START Data for the task

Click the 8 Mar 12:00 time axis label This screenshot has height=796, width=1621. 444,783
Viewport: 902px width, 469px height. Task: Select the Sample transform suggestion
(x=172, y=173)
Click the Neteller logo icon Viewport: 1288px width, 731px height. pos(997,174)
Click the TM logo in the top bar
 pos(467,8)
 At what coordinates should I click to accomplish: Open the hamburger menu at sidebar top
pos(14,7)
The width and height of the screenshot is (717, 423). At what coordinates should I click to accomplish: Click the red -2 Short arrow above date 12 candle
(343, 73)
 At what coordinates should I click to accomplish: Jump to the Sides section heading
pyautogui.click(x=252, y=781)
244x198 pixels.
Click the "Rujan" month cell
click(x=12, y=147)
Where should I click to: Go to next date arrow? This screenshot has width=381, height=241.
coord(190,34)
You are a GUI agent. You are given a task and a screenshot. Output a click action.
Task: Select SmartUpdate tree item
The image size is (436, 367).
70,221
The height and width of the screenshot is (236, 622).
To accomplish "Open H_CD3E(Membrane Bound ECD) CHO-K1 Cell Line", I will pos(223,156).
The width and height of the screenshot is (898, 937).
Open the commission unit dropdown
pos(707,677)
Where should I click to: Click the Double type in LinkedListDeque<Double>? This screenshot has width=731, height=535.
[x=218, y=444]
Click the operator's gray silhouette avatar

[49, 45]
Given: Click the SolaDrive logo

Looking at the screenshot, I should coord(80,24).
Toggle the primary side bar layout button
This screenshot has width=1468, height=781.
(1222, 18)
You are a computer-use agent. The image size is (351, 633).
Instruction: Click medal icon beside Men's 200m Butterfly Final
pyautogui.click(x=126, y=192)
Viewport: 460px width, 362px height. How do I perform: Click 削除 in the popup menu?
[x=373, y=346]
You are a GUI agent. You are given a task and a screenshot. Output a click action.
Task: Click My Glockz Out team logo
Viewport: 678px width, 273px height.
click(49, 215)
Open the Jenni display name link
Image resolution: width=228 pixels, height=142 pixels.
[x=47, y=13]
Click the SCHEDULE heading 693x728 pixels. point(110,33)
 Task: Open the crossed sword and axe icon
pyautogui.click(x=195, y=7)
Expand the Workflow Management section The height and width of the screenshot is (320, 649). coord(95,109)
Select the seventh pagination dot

END Data for the task

Exercise:
All of the lines above should be returned exactly as written.

Task result:
Click the 8 Mar 12:00 time axis label This screenshot has height=796, width=1621. 444,783
Viewport: 902px width, 469px height. Task: Select the Sample transform suggestion
(x=172, y=173)
Click the Neteller logo icon Viewport: 1288px width, 731px height. pos(997,174)
Click the TM logo in the top bar
 pos(467,8)
 At what coordinates should I click to accomplish: Open the hamburger menu at sidebar top
pos(14,7)
The width and height of the screenshot is (717, 423). At what coordinates should I click to accomplish: Click the red -2 Short arrow above date 12 candle
(343, 73)
 At what coordinates should I click to accomplish: Jump to the Sides section heading
pyautogui.click(x=252, y=781)
244x198 pixels.
Click the "Rujan" month cell
click(x=12, y=147)
Where should I click to: Go to next date arrow? This screenshot has width=381, height=241.
coord(190,34)
You are a GUI agent. You are given a task and a screenshot. Output a click action.
Task: Select SmartUpdate tree item
The image size is (436, 367).
70,221
The height and width of the screenshot is (236, 622).
To accomplish "Open H_CD3E(Membrane Bound ECD) CHO-K1 Cell Line", I will pos(223,156).
The width and height of the screenshot is (898, 937).
Open the commission unit dropdown
pos(707,677)
Where should I click to: Click the Double type in LinkedListDeque<Double>? This screenshot has width=731, height=535.
[x=218, y=444]
Click the operator's gray silhouette avatar

[49, 45]
Given: Click the SolaDrive logo

Looking at the screenshot, I should coord(80,24).
Toggle the primary side bar layout button
This screenshot has width=1468, height=781.
(1222, 18)
You are a computer-use agent. The image size is (351, 633).
Instruction: Click medal icon beside Men's 200m Butterfly Final
pyautogui.click(x=126, y=192)
Viewport: 460px width, 362px height. How do I perform: Click 削除 in the popup menu?
[x=373, y=346]
You are a GUI agent. You are given a task and a screenshot. Output a click action.
Task: Click My Glockz Out team logo
Viewport: 678px width, 273px height.
click(49, 215)
Open the Jenni display name link
Image resolution: width=228 pixels, height=142 pixels.
[x=47, y=13]
Click the SCHEDULE heading 693x728 pixels. point(110,33)
 Task: Open the crossed sword and axe icon
pyautogui.click(x=195, y=7)
Expand the Workflow Management section The height and width of the screenshot is (320, 649). coord(95,109)
Select the seventh pagination dot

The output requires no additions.